Search This Blog

De Omnibus Dubitandum - Lux Veritas

Wednesday, July 23, 2014

Justice Kennedy says Constitution ‘flawed document’

Posted on Monday, July 21  By Bob Egelko

Supreme Court Justice Anthony Kennedy wasn’t out to make news when he addressed the annual conference of the Ninth U.S. Circuit Court of Appeals and devoted most of his 50-minute speech to the Magna Carta, which turns 800 years old in 2015. But Kennedy did let on that he doesn’t belong to the school of Constitution-worshipers who base their legal doctrines on what they glean to be the original, literal meaning of every word and phrase in the nation’s founding document.
“The Constitution of the United States is a flawed document,” Kennedy said at Thursday’s windup conference session in Monterey. By “thinly veiled language,” he said, it “basically reaffirmed the legality of slavery,” referring to provisions that allowed the slave trade to continue at least until 1808 and defined each slave as three-fifths of a person when deciding how many congressional delegates to assign to each state.
The 600,000 who died in the Civil War, Kennedy said, were “one of the things it cost for having a Constitution that was flawed.”……To Read More….

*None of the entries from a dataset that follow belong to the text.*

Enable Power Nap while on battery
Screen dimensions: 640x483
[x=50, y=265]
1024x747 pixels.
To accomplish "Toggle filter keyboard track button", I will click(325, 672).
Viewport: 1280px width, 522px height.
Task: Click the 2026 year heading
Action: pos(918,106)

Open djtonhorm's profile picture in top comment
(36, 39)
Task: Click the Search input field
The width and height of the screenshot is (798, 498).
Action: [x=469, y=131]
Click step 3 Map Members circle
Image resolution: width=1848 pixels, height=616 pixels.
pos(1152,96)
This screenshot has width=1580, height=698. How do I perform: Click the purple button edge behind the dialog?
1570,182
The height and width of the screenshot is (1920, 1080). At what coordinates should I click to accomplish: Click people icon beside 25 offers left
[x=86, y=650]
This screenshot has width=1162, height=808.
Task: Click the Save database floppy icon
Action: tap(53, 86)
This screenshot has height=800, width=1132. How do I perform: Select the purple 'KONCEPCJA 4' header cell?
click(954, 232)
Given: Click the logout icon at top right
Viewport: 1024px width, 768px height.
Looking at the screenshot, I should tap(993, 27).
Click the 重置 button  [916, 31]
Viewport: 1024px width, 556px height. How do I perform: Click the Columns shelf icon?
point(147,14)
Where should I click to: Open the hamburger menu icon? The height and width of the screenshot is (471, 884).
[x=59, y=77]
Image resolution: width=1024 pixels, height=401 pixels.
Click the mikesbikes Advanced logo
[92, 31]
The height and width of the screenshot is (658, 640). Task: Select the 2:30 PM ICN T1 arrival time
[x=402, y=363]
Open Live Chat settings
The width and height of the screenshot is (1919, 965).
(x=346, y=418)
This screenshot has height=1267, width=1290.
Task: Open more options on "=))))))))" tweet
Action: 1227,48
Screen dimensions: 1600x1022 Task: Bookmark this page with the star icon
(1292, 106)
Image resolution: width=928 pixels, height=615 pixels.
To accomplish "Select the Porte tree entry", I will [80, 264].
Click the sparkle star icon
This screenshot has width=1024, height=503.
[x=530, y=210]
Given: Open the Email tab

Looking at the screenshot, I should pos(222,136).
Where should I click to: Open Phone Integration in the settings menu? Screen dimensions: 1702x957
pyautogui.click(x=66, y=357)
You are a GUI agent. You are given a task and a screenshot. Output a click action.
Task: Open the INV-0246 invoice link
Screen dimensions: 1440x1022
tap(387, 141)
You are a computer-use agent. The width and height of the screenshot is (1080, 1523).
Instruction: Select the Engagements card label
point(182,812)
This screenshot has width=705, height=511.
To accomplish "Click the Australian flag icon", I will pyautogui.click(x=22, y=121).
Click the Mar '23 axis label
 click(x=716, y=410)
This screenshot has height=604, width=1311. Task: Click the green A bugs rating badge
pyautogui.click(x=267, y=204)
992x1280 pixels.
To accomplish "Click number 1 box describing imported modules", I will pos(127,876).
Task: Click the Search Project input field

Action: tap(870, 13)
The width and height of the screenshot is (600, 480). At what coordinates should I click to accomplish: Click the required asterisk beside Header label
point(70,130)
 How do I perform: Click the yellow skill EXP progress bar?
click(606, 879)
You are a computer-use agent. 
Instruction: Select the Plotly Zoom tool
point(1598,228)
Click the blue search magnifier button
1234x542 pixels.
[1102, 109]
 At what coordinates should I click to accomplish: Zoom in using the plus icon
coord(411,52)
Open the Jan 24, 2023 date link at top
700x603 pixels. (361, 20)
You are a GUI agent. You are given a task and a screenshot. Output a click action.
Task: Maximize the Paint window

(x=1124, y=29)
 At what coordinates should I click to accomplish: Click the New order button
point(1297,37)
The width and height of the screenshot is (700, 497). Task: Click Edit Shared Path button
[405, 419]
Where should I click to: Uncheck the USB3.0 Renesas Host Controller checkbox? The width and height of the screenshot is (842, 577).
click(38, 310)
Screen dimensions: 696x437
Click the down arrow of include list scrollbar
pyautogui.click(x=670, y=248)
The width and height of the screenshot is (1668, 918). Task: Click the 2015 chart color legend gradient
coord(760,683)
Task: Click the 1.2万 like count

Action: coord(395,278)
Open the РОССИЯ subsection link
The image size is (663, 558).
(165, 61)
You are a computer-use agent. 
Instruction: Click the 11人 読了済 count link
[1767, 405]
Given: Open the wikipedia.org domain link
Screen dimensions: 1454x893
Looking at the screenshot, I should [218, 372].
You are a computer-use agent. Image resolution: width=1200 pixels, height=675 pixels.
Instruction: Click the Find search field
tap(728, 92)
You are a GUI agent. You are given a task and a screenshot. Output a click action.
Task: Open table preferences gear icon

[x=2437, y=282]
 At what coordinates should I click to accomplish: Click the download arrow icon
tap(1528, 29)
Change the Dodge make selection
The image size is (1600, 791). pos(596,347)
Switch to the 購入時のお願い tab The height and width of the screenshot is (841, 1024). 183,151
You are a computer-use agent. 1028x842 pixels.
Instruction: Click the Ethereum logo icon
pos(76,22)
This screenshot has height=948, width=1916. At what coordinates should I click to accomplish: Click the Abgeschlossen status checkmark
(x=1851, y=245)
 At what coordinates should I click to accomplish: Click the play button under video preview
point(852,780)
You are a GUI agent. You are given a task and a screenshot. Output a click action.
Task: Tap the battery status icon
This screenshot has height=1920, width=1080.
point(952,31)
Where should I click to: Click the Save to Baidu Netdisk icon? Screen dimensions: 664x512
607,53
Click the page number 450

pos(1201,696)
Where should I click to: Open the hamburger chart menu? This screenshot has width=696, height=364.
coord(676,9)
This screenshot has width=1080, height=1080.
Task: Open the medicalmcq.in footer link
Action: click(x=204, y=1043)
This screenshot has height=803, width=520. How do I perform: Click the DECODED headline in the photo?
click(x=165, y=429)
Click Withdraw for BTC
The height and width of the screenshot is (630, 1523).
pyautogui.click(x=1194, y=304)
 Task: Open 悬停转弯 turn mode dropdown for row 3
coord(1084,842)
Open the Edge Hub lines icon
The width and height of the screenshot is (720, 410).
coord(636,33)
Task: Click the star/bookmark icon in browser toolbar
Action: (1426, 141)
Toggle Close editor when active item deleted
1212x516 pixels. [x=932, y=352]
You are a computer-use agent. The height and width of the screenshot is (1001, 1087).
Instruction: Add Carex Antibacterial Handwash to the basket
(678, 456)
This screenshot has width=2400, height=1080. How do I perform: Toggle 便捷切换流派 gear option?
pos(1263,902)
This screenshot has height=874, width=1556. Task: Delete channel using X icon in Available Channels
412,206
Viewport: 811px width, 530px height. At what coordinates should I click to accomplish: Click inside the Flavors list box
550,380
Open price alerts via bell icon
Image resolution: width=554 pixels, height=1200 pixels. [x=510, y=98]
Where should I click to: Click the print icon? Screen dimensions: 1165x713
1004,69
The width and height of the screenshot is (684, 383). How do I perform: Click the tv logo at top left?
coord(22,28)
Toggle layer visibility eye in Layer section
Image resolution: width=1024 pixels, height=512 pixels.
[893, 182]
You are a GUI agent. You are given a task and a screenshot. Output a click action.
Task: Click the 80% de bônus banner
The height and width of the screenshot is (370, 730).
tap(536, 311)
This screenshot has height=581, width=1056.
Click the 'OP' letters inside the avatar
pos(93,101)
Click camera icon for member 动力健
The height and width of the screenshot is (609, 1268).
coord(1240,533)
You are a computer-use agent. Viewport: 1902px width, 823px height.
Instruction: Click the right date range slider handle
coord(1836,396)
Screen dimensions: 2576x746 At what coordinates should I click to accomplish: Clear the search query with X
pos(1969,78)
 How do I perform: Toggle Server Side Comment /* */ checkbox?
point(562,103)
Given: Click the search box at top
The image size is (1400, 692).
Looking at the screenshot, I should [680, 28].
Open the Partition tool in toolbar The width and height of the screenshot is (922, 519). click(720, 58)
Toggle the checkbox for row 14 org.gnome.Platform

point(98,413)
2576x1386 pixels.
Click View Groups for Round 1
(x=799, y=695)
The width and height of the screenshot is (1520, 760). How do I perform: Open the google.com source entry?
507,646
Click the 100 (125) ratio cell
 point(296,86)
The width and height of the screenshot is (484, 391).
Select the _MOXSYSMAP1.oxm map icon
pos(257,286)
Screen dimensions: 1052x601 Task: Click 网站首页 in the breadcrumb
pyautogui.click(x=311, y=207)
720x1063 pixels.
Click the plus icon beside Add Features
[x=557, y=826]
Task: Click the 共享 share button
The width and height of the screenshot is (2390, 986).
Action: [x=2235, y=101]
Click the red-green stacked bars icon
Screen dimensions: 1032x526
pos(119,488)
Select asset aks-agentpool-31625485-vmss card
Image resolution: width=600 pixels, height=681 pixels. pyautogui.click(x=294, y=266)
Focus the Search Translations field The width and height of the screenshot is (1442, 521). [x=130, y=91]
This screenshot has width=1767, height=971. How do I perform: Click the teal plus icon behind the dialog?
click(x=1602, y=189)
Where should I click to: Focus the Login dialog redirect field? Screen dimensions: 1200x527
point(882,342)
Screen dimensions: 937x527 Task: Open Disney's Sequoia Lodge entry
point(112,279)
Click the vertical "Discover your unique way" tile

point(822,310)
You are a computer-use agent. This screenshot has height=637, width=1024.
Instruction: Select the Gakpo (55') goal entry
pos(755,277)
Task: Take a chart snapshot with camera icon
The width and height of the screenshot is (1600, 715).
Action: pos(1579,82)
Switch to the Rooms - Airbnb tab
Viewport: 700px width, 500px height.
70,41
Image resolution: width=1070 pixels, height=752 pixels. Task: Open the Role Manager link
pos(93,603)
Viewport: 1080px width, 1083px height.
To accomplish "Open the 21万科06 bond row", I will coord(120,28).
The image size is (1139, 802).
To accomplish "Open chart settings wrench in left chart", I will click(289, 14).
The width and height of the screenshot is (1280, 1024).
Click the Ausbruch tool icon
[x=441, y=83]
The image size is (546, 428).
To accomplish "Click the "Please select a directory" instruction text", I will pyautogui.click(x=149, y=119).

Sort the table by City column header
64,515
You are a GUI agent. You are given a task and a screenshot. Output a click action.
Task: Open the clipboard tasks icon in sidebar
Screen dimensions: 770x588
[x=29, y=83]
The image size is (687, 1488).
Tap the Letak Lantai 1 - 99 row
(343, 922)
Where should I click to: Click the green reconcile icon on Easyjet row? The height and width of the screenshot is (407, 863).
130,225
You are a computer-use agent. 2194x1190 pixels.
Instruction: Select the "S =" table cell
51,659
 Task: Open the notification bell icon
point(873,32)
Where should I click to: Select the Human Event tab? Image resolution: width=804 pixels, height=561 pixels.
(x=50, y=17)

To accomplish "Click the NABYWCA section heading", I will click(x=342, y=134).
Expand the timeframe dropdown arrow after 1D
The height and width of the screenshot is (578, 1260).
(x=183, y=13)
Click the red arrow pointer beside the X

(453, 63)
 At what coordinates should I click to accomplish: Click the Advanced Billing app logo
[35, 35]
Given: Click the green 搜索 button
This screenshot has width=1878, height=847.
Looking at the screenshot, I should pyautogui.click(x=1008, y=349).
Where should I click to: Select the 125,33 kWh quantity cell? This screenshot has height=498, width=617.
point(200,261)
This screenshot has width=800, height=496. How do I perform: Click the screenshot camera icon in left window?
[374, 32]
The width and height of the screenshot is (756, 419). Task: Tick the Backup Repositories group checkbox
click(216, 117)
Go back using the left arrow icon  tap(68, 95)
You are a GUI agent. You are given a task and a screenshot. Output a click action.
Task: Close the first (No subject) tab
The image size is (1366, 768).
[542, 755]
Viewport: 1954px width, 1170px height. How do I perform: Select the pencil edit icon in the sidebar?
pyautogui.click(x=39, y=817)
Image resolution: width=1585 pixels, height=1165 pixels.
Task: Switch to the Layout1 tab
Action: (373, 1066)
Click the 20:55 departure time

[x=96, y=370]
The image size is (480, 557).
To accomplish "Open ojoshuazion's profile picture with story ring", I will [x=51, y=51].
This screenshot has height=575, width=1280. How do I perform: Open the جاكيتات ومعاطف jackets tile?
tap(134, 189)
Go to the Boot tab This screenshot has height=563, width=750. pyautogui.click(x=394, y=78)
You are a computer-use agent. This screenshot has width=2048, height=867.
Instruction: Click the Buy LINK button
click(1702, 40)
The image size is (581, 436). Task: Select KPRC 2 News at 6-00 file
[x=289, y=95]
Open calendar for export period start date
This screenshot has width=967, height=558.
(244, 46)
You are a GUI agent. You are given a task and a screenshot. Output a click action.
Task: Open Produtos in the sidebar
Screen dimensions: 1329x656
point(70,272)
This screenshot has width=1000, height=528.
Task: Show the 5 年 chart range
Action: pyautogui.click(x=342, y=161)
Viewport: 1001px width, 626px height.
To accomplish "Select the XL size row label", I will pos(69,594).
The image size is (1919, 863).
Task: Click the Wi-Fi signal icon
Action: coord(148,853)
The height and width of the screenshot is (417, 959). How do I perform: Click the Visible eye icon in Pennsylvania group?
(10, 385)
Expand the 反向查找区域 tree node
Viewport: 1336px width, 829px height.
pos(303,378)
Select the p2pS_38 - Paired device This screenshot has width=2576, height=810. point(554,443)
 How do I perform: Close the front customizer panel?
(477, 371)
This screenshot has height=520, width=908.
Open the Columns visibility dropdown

My Take - Kennedy is like so many "moderates" - they have no idea what they believe. Here's a Supreme Court justice that swore to uphold the Constitution and make rulings based on the Constitution, and yet he cites "international law" as a foundation for his views. He's right that the Constitution is a flawed document.   That's why the "Bill of Rights" was added - the first ten amendments. However, the framers knew the limitations of the document and made an allowance for changing it in one of two ways.

Congress can propose a Constitutional change and with a two-thirds vote in favor of the change by both the House of Representatives and the Senate, and then any changes would then have to be approved by three fourths of the states to become part of the Constitution, which is how it has been done all along. 

The second way would be for two thirds of the states to apply to Congress for an Article V Convention, which the Congress then must agree to, and if three fourth of the states agree on any changes those would become part of the Constitution. 

However, nowhere in the Constitution did the framers think it was the job of the federal judiciary to change any flaws in that document.  No matter how flawed the Constitution was or is, the power to change it rests in the power of the legislature, and this idea that the Constitution is a ‘living document’ is nothing more than a fallacy the judiciary has been foisting of the public to justify their treason.  Treason?  Isn’t that a bit strong?  If someone is deliberately perverting the intent of the law and the views of those who passed those laws in order to promote their own agenda - what else can you call it? 

Kennedy is an example of the hacks that infest the federal judiciary.  So much for life time appointments keeping the federal judicary pure.  Now that's an amendment that really needs to be considered because you can't fix stupid!